El diablo te lleva a casa, de Gabino Iglesias

Después de que diagnostiquen de leucemia a su hija pequeña, y ahogado por las facturas médicas, Mario acepta un trabajo como sicario y descubre que posee un gusto oculto por la violencia. Con este argumento, Gabino Iglesias mereció el Premio Bram Stoker en 2022.

En Zenda ofrecemos las primeras páginas de El diablo te lleva a casa (La Biblioteca de Carfax), de Gabino Iglesias.

***

Capítulo uno

Leucemia. Es lo que dijo la doctora. Era joven, blanca y guapa. El pelo castaño le caía por encima del ojo izquierdo, como una cortina. Nos hablaba con suavidad, empleaba el mismo tono que la mayoría de la gente usa para explicarle las cosas a un niño, sobre todo cuando piensa que el crío es idiota. Abría la boca lo justo para que las palabras fluyeran. Dijo que nuestra hija de cuatro años tenía cáncer en las células de la sangre. Nuestra Anita, que esperaba en la otra sala, jugando con unas piezas de Lego y aún la arropaba la inocencia. Leucemia linfoide aguda. Dijo aquellas extrañas palabras con una voz que era, a la vez, imposiblemente cortante y aterciopelada. Su suave forma de hablar tampoco ayudaba. Puedes envolver con flores una escopeta, pero el disparo no se vuelve menos mortífero por ello.

La doctora joven, blanca y guapa nos dijo que era demasiado pronto para saberlo con seguridad, pero había muchas probabilidades de que Anita se pusiese bien. «Bien», esa fue la palabra que usó. A veces, cuatro letras son un mundo. De inmediato, añadió que no podía prometernos nada. A la gente le da miedo ser la esperanza de los demás. La entendía, pero yo deseaba que fuese nuestra esperanza.

Ella nos dio un momento para procesar lo que había dicho. El silencio nunca es más frío y estéril que en los hospitales. Mi mujer, Melisa, y yo respiramos en ese silencio y esperamos. No nos miramos, pero sentí cómo nos invadía el pánico que emanaba de mi mujer como si fuera radiactiva. Quería abrazar a Melisa, reconfortarla y decirle que todo iba a salir bien, pero me daba miedo hacer un movimiento brusco. Con delicadeza, puse una mano encima de las suyas, aunque se apartó, con rapidez y con violencia, como una puñalada invisible; así que me limité a clavar la mirada en la bata blanca de la doctora. Bordado en azul, justo encima del bolsillo, se leía «Dra. Flynn».

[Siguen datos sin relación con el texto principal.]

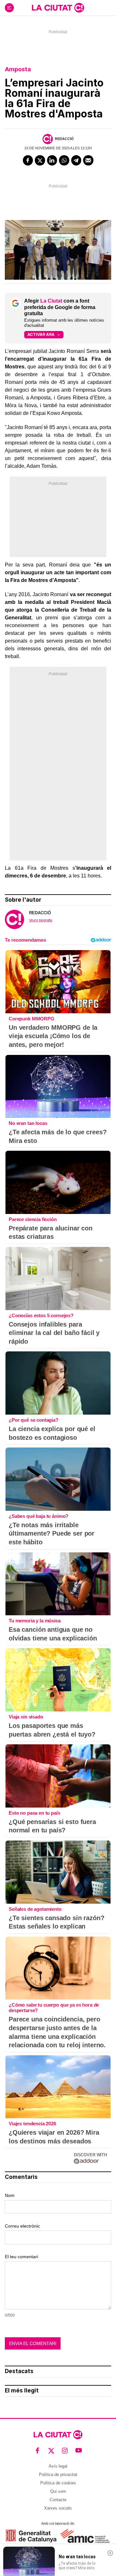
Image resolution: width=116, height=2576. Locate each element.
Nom (10, 2195)
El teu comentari (21, 2256)
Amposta (18, 69)
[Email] (88, 160)
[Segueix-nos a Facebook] (37, 2450)
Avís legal (58, 2466)
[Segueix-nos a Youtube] (78, 2450)
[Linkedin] (52, 160)
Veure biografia (40, 920)
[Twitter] (40, 160)
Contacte (58, 2499)
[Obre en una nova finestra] (31, 2536)
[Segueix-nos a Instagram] (65, 2450)
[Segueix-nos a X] (51, 2450)
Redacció (64, 139)
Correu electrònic (22, 2226)
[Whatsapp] (64, 160)
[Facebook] (28, 160)
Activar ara (40, 334)
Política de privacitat (58, 2474)
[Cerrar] (110, 2553)
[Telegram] (76, 160)
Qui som (58, 2491)
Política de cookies (58, 2483)
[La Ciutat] (58, 8)
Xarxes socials (58, 2508)
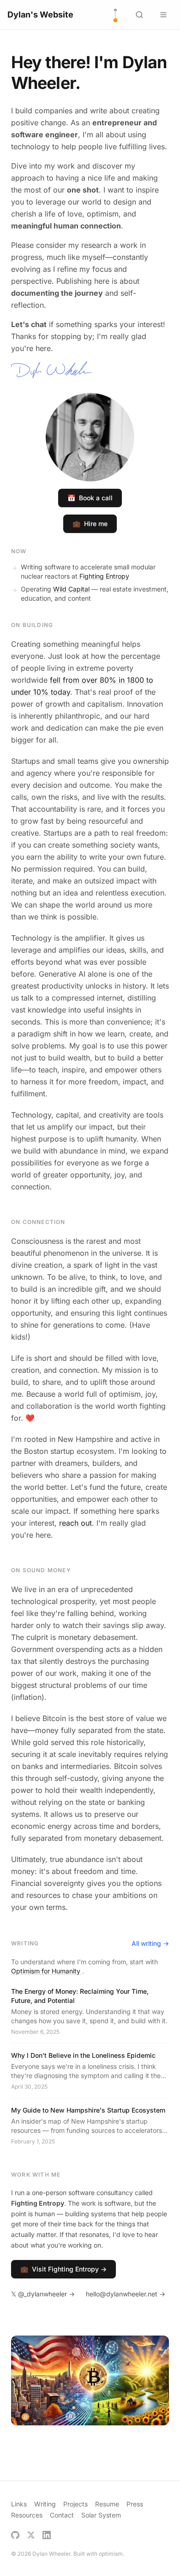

La médica inspiró. Desde la otra habitación, el sonido de las risitas de Anita nos llegó a los oídos. Me sentó como si Dios me hubiera dado un puñetazo en el corazón, y a Melisa se le atragantaron las palabras. Una mujer triste es una espada que pende sobre el mundo y amenaza con caer en cualquier momento.

La doctora Flynn volvió a inspirar y luego nos explicó que la leucemia linfoide aguda es un tipo de cáncer que afecta a la médula ósea y a los glóbulos blancos. Es un error del cuerpo relativamente típico, el cáncer infantil más común. «Un fallo técnico de la médula ósea», dijo. Luego nos miró y añadió que la médula ósea es el tejido esponjoso que hay dentro de los huesos, donde se fabrican los glóbulos sanguíneos. Ya sabes, porque es probable que creyese que éramos tontos. Cuando tienes acento, la gente suele pensar que posees el intelecto del poste de una valla.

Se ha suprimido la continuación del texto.